I wanted to share this article again. It is from one of my 1940’s magazines discussing the importance of using the sun to aid in heating. It was written during the war years when we were more conscious of money and spending and saving.
I thought I’d just share a few things that were fairly normal in the past that would be considered green today. Really, just common sense and with the thought of thrift and the future. This idea of ‘saving’ or thinking ahead or even planning for the future often seems an alien idea in modern society.
Many people of old saved their glass jars. When one purchased something, it was often washed out and used again. If you were poor or furgal enough, there were many jam jars used as water glasses. In the 1950’s they even packaged things in a specifically reusable package.
Though many things were kept and repurposed rather than thrown out. And almost nothing came in plastic, so a good reusable sturdy glass jar with a good lid was valued.
Here is a vintage spice jar I use to hold my cinnamon sugar. I was surprised to see one can buy throwaway plastic containers of pre-mixed cinnamon sugar. Now, that’s pretty lazy to not be able to scoop your cinnamon and sugar together and give a little shake. Here are some modern uses of glass jars. This lovely craft rooms takes advantage of old rulers as decoration and it is still a usable measure, if one holds things such as fabric up to it.
You can also unify jars by painting the lids a single color, making varying sizes and shapes ‘go together’. Also it is easy enough to make up vintage labels for these using vintage clip art or old cards and magazines. Such as this clever crafter did here using old vintage button cards as labels.
Something as simple as using cloth/linen napkins saves so much waste and saves on the pocket book as well. I use a napkin more than once and they all get laundered on Monday with my other things. I save money and make less garbage AND feel like my dinner is special. Here you can see mother has her cloth napkin on her lap.

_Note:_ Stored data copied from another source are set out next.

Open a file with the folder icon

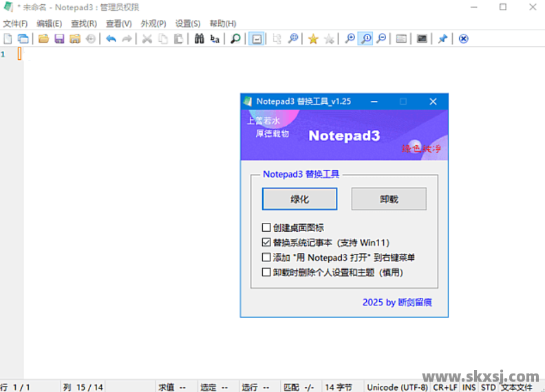tap(43, 39)
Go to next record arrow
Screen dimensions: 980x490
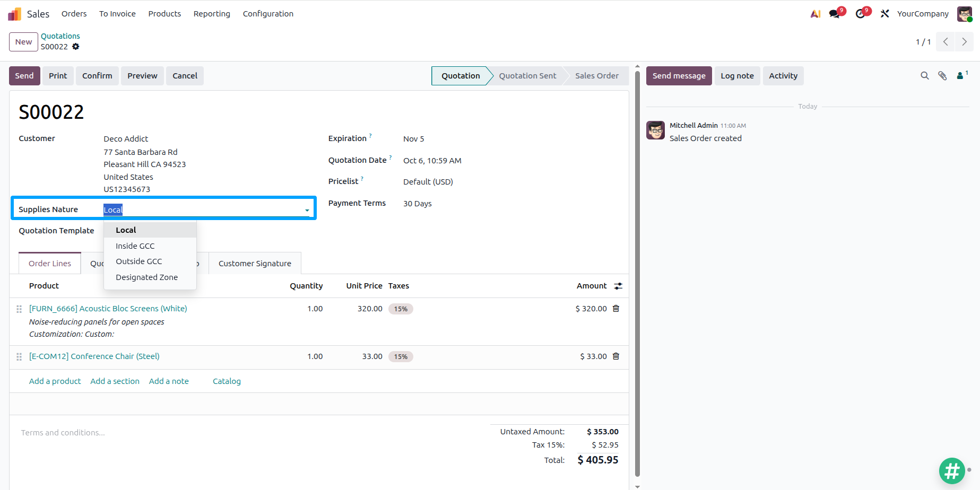pos(964,42)
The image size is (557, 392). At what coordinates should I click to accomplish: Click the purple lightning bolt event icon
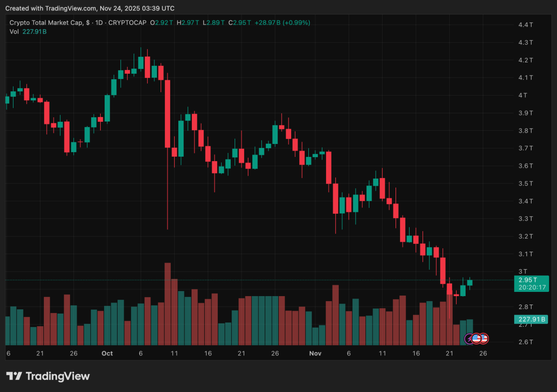469,339
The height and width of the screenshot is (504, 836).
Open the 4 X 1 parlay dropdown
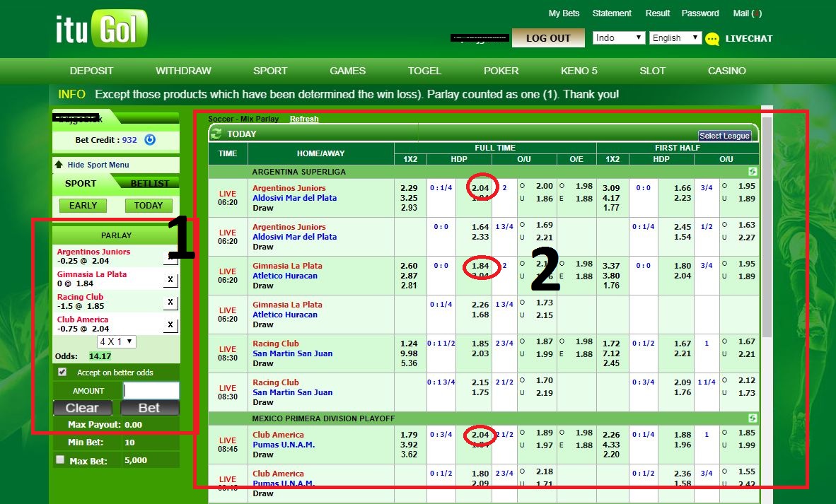click(x=116, y=342)
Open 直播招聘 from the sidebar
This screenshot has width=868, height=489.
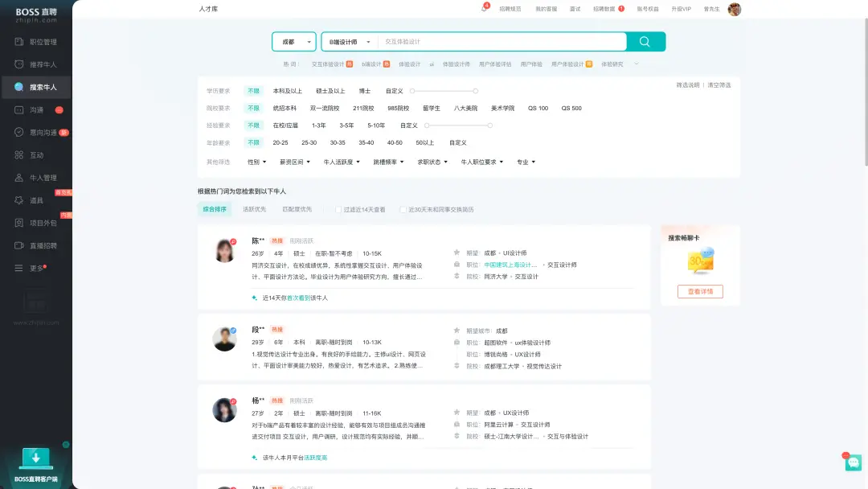tap(42, 245)
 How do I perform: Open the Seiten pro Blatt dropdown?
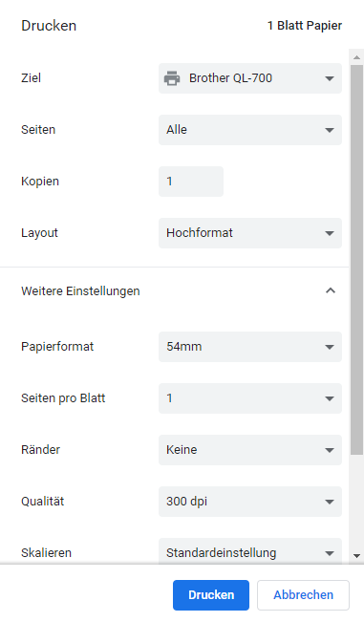(x=250, y=398)
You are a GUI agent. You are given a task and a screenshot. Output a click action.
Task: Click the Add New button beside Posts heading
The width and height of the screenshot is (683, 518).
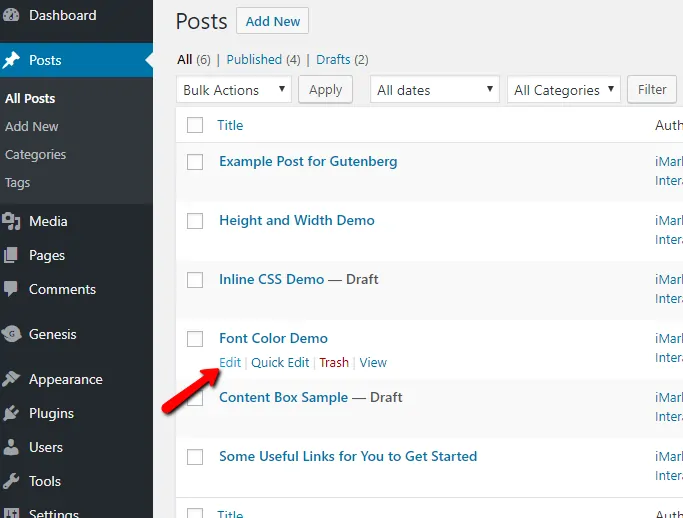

Vintage napkins are so beautiful and really come in so many forms are are SO inexpensive, why not try it out. Even vintage tea towels/kitchen towels are far prettier and can still be used to wipe hands in the kitchen in lieu of napkins. I use old tattered bath towels cut down and hemmed as my ‘hard duty’ wipe up kitchen towels. It is even better if they are white because they bleach easily enough or come clean if put in boiling water with some soda and left to soak overnight.
Did you know that boiling water converts baking soda to sodium carbonate? Why do you care? Well, it’s a great old-fashioned way to clean out the drain: Put One cup of baking soda down the drain and then pour Three cups of boiling water after. This is a great drain cleaner. Though many pre-made products were available in the 1950’s many a frugal homemaker knew these ‘old’ tricks from Mother or Grandmother, or gleaned their skills at the now vanished Home Economics classes.
Washing your hair in the sink was a very standard procedure in the 1950’s. In fact, the old joke was to get out of a date one would say, “Oh, I can’t go out tonight, I am staying in and washing my hair”. A 10 minute shower uses between 25-50 gallons of water (depending on shower head which ranges from 2.5-5 gallons per minute). Consider how a once a week bath was replaced by daily showering and hair washing.
It actually is better for you hair not to be washed daily. If your hair is more oil, 2-3 times a week is better. I have ‘normal’ hair, in that I wash my hair usually Friday night and set it for the week. When I shower during the week (some days I simply do a ‘sink wash’) I wear a shower cap. This would have been the more usual water consumption in the 1950’s household.
There are so many easy things we can do to live a more vintage life and in so doing have the happy by-product of ‘being green’ or, as they called it, Common sense and purse sense. After all a penny saved IS a penny earned.
Check your pantry/cupboards now and see if you have product that is ready to be emptied and see if the jar/container could be used for another purpose than the garbage.